This news about the Dixie Chicks should make marketing and PR folks - and blog triumphalists - look up and take notice. Their new album has been selling very well online, but they are having difficulty filling venues for concerts:
Initial ticket sales for the Dixie Chicks' upcoming tour are far below expectations and several dates will likely be canceled or postoned.
Ticket counts for the 20-plus arena shows that went on sale last weekend were averaging 5,000-6,000 per show in major markets and less in secondaries, according to sources contacted by Billboard. Venue capacities on the tour generally top 15,000.
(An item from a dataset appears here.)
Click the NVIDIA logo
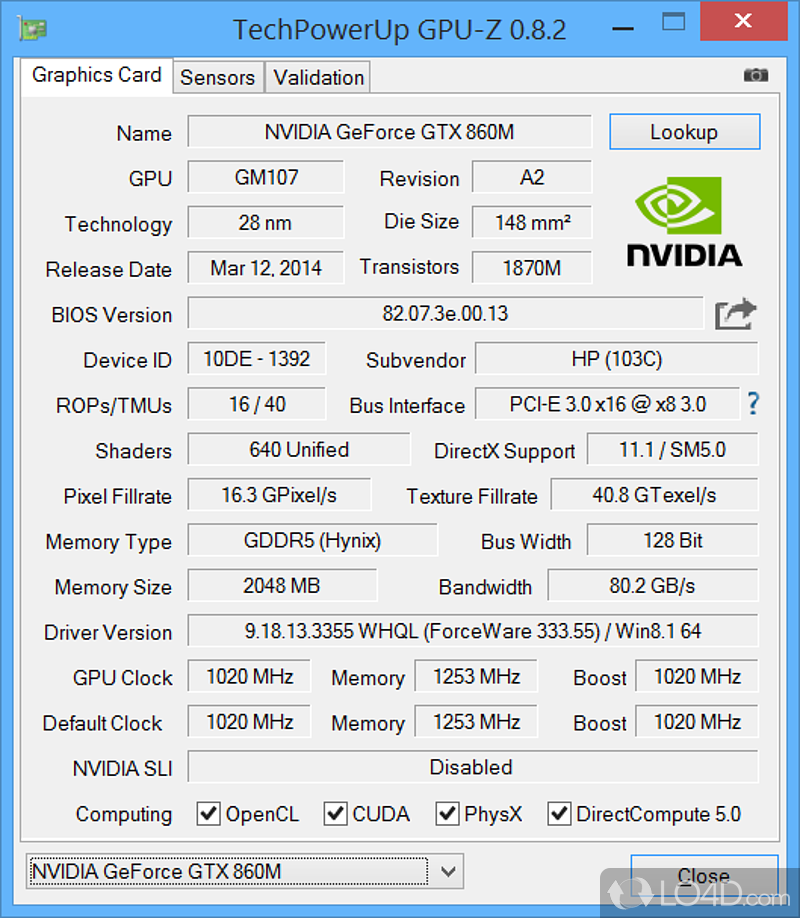[684, 222]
In contrast, the band's new album, "Taking the Long Way," sold 526,000 units in its first week, according to Nielsen Soundscan, the third-largest sales week of 2006. The album logged a second week in the period ended June 4, according to sales data issued Wednesday.
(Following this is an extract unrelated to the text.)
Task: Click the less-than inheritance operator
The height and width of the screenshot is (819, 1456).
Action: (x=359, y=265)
One of the interesting aspects of the net is the "long tail". Regardless of what hobby or profession you are in, the net - especially the blogosphere - makes it easy to find like minded individuals and form a community. That community might be quite large, and as with the album sales cited above, be commercially successful. That doesn't necessarily mean that you've got a mass audience in the classic mass marketing sense of the word, however.
What the Dixie Chicks are learning about first hand is the existence of the long tail, and what it does and doesn't mean. Here's a more personal example. On a weekly basis, I have about 20,000 readers. Does that mean I can promote a Smalltalk conference and expect 20,000 attendees? Based on the attendance in Toronto (which was good, but in the hundreds, not thousands), clearly not. My readers are in the long tail. Not all of them are Smalltalkers, and, of the ones who are, not all of them will go to a conference (for a variety of reasons).
The net makes it easy to mistake a large online community for a similarly large offline community. The two aren't the same. Online, geographic space is irrelevant. Offline, it's not. That has relevance for artists, marketers, and politicians, just to state three obvious examples. For the next little while, I expect to see a number of marketing errors based on this.